For reasons of semantic interoperability, open source is absolutely essential for creating a free (as in unconstrained rather than captured) utility market whether the providers all run the same system or conform to an open source reference model.
It has to be code (i.e. an expression) rather than a principal in specification document as switching needs to be perfect and the normal interpretation errors of documented standards by one vendor or another would prevent switching.
However, the value to the users is the market i.e. ask most large AWS users whether they want lots of different IaaS cloud or lots of AWS clones ... they'll say AWS clones i.e. they want a market of AWS clones.
So, spot on - the value to users is not how "open" or not this cloud is but instead the existence of a utility market with easy switching. The latter does require an open approach but that is secondary to the eyes of the user and the value of "a market".
I've long supported the attempts to create open source AWS clones in order to form that market. The whole "open API" brigade and how EC2 / S3 / EBS weren't open suffered from a lack of understanding of law. APIs are (and have always been) principles and not copyrightable. Nothing has changed.
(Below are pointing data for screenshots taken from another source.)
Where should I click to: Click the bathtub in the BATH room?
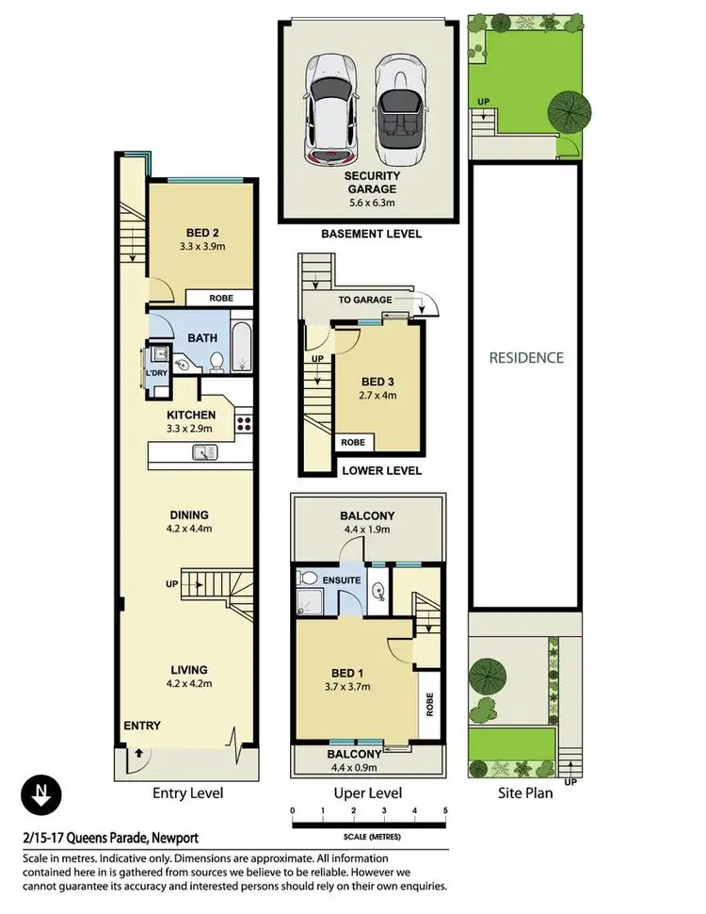pyautogui.click(x=240, y=347)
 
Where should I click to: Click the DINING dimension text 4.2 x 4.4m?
pyautogui.click(x=189, y=530)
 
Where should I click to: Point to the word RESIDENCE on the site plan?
pyautogui.click(x=526, y=357)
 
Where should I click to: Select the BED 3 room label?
pyautogui.click(x=379, y=382)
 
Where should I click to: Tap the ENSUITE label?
pyautogui.click(x=342, y=579)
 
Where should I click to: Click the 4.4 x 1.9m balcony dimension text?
pyautogui.click(x=366, y=530)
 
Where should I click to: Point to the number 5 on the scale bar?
pyautogui.click(x=444, y=809)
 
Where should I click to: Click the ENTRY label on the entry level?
pyautogui.click(x=141, y=726)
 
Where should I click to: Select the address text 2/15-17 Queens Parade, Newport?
pyautogui.click(x=109, y=837)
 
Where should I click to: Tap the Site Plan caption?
pyautogui.click(x=524, y=793)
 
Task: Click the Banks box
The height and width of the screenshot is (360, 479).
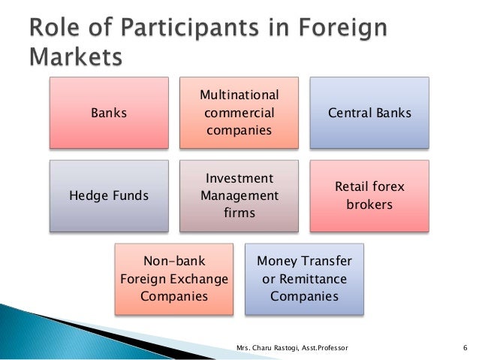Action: coord(109,113)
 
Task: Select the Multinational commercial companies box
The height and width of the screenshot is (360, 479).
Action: coord(239,113)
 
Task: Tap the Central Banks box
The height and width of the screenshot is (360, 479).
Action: coord(369,113)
Of course, the next counter will be the process itself of how AMZN builds those APIs is not open ... ignoring that Android is equally a closed wall process.
So two cheers for writing an article which emphasises that what's importance is user need, in this case the existence of a free (unconstrained) competitive market, and not how "open" something is.
As Benjamin Black would say "Solve user problems or become irrelevant". Being "more open" doesn't solve a user problem, creating "a market" with easy switching does.